A Systematic ASssessment of Head-and-Neck Deformable Image Regsitration Using High Resolution Biomechanical Models

Anand Santhanam, Jack Neylon, R Staton, X. Sharon Qi, and Patrick Kupelian

International Journal of Radiation Oncology Biology Physics

ASTRO: 56th Annual Meeting

San Francisco, CA | 14 Sep 2014

Purpose

To develop an automated framework for 3D deformable image registration (DIR), register the pre-treatment CT scans to the planning CT scan and to quantify systematically the DIR accuracy using a biomechanical head and neck (BH&N) model for head and neck adaptive radiotherapy (ART).

Methods

Patient specific BH&N models were generated from planning KVCT for eleven H&N cancer patientsin this analysis. For each patient, weekly kVCT scans were acquired during the course of the treatment. The BH&N model anatomy was developed using H&N KVCT dataset and the corresponding critical structure contours. While the bony anatomy was modeled as rigid body, the contoured muscle and soft tissue structures were modeled as a mass spring element with an elastic material property that corresponded to the underlying contoured anatomies. Given the clinical implementation, special consideration was taken to ensure that the computations were completed within 30-45 seconds, which is the interval between the time when the on-board imaging was acquired and the patient treatment was initiated. Using each of the biomechanical models, a set of 50 3D synthetic KVCT images (representing patient posture and physiological changes) was generated for deformations.

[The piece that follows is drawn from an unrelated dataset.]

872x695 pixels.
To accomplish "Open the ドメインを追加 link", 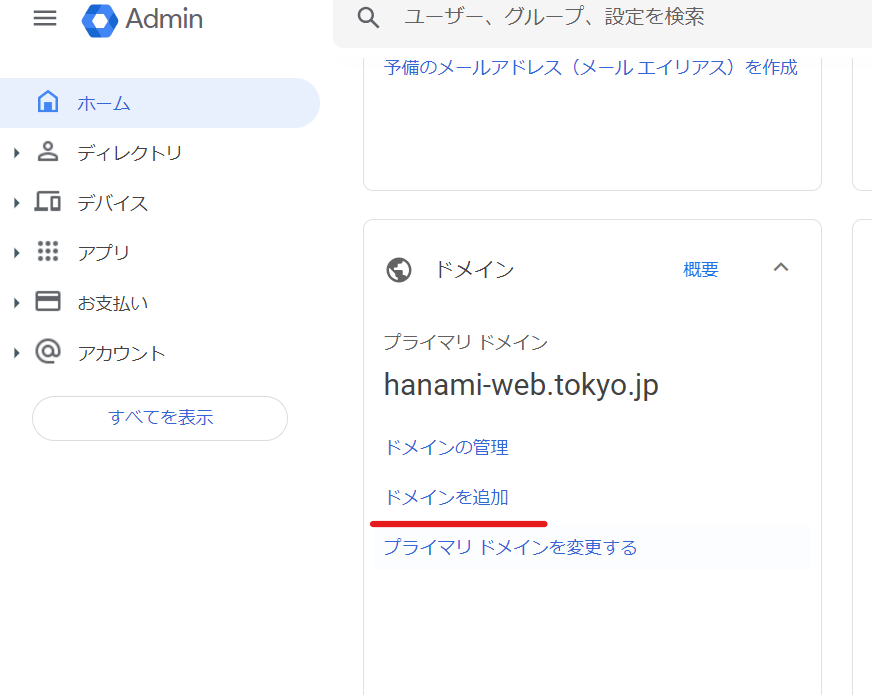I will click(447, 497).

The range of head and neck skeletal rotations along each of the three axes was set to be 5 degrees. In addition, biomechanically based PTV shrinkage was simulated up to a range of 75% of the original PTV volume. For DIR purposes, a GPU-based 3D optical flow was employed for registering the planning kVCT with their corresponding deformed synthetic 3D images. The ground truth for each of the 3D synthetic images was represented using a set of 4500 model-guided landmarks coupled with a landmark-based evaluation metric.

Results

The in-house DIR tool achieved a near real-time speed (45 seconds) for registering each weekly kVCT with a planning CT. The average error in PTV, ipsilateral and contralateral parotids for posture changes was observed to be 0.6, 1.2 and 1.06 mm, respectively. The maximum DIR error was observed to be 2.3, 2.4 and 2.9 mm, respectively. For physiological changes, the average error was 3.4, 3.2, and 3.09 mm while the maximum error was 6.3, 8.5 and 8.9 mm, respectively.

Conclusions

Patient anatomic changes, including volume variation, center-of-mass displacement, and patient weight loss, etc. resulted in DIR errors that may lead to ART errors. The proposed framework enables a systematic quantification of such errors.